# START OF DOCUMENT PASSAGE

Cubes
A cube
represents a table of data in Cube.js. Cubes are typically declared in separate files with one cube per file. Within each cube are definitions of measures, dimensions, and joins between cubes. A cube should always be declared with a capital letter.
cube(`Users`, {
sql: `select * from users`,
joins: {
Organizations: {
relationship: `belongsTo`,
sql: `${Users}.organization_id = ${Organizations}.id`
}
},
measures: {
count: {
type: `count`,
sql: `id`
}
},
dimensions: {
createdAt: {
type: `time`,
sql: `created_at`
},
country: {
type: `string`,
sql: `country`
}
}
});
There are certain rules to follow for a cube and cube member names.
You can use only 0-9
, _
, and letter characters when naming a cube or a cube member.
Names should always start with a letter.
As a convention cube names start with upper case letters and member names with lower case letters. As in case of JavaScript camel case is used for multi-word cube and member names.
Cubes have three types of members: measures, dimensions and segments.
Each member can be referenced by either fully qualified name <CubeName>.<memberName>
or by short version <memberName>
if member within same cube is referenced.
There's also handy CUBE
context variable which references to the current cube.
Important difference between same cube references is CUBE.<memberName>
references are resolved runtime as opposed to compile time <memberName>
references.
Referencing cubes directly renders it's alias. For example it's handy to avoid name ambiguity in complex expressions:
cube(`Users`, {
sql: `select * from users`,
joins: {
Contacts: {
sql: `${CUBE}.contact_id = ${Contacts}.id`,
relationship: `hasOne`
}
}
dimensions: {
// primary key,
name: {
sql: `COALESCE(${CUBE}.name, ${Contacts}.name)`,
type: `string`
}
}
});
cube(`Contacts`, {
sql: `select * from contacts`
// primary key
});
Referencing foreign cube in sql parameter instructs Cube.js to build implicit join to this cube. For previous example following query
{
dimensions: ['Users.name']
}
leads to a join
select COALESCE("users".name, "contacts".name) "users__name"
FROM users "users"
LEFT JOIN contacts "contacts" ON "users".contact_id = "contacts".id
The sql
parameter specifies the SQL that will be used to generate a table that
will be queried by a cube. It can be any valid SQL query, but usually it takes the
form of a select * from my_table
query. Please note that you don't need to use
GROUP BY
in a SQL query on the cube level. This query should return a plain table,
without aggregations.
cube(`Orders`, {
sql: `SELECT * FROM orders`
});
You can reference others’ cubes SQL statement for code reuse.
cube(`Companies`, {
sql: `SELECT users.company_name, users.company_id FROM ${Users.sql()} AS users`
});
Use title
to change the display name of the cube.

# END OF DOCUMENT PASSAGE
# START OF GIVEN RECORDS

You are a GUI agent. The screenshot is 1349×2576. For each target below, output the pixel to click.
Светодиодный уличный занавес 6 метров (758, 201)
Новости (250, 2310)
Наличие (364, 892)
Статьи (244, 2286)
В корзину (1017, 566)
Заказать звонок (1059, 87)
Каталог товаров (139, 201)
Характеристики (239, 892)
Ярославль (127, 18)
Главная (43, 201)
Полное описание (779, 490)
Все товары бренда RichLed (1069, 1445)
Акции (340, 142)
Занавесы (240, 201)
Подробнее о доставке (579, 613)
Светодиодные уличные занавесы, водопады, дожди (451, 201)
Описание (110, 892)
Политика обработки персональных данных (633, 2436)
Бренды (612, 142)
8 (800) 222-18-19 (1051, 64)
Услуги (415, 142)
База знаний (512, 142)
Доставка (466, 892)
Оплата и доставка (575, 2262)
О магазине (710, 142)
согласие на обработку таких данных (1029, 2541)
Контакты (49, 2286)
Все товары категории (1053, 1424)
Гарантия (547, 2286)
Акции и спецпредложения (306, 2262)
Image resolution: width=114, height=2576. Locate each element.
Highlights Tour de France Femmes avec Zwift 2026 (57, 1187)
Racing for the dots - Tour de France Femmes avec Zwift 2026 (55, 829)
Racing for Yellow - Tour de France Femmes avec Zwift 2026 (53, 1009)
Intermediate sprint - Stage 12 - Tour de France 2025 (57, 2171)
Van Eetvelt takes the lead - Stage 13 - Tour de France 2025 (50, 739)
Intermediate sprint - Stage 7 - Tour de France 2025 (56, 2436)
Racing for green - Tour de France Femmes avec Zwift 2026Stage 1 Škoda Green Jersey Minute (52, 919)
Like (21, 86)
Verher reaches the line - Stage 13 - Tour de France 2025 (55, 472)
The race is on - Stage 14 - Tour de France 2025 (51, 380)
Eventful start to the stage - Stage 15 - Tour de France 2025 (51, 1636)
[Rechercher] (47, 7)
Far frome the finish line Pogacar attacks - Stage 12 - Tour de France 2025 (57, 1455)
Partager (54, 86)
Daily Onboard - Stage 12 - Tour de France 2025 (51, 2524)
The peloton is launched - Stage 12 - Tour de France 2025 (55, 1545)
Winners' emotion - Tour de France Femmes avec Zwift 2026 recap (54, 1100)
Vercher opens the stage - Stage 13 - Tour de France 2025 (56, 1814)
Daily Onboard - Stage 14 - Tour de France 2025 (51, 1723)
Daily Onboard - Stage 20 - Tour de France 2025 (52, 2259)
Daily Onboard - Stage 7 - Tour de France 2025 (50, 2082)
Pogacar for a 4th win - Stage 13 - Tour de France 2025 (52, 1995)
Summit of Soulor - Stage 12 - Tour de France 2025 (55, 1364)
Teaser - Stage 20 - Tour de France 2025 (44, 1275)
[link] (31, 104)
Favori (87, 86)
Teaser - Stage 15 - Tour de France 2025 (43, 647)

# END OF GIVEN RECORDS

*WHAT IS REQUIRED*:
Answer these from the Cube.js cubes page:
(a) Which characters may be used when naming a cube or a cube member?
(b) What three types of members do cubes have?
(c) What is used to change a cube's display name?
The rows come from a separate source and are unrelated to the Cube.js cubes page.

*THE OUTPUT*:
(a) Only 0-9, _, and letter characters.
(b) Measures, dimensions and segments.
(c) title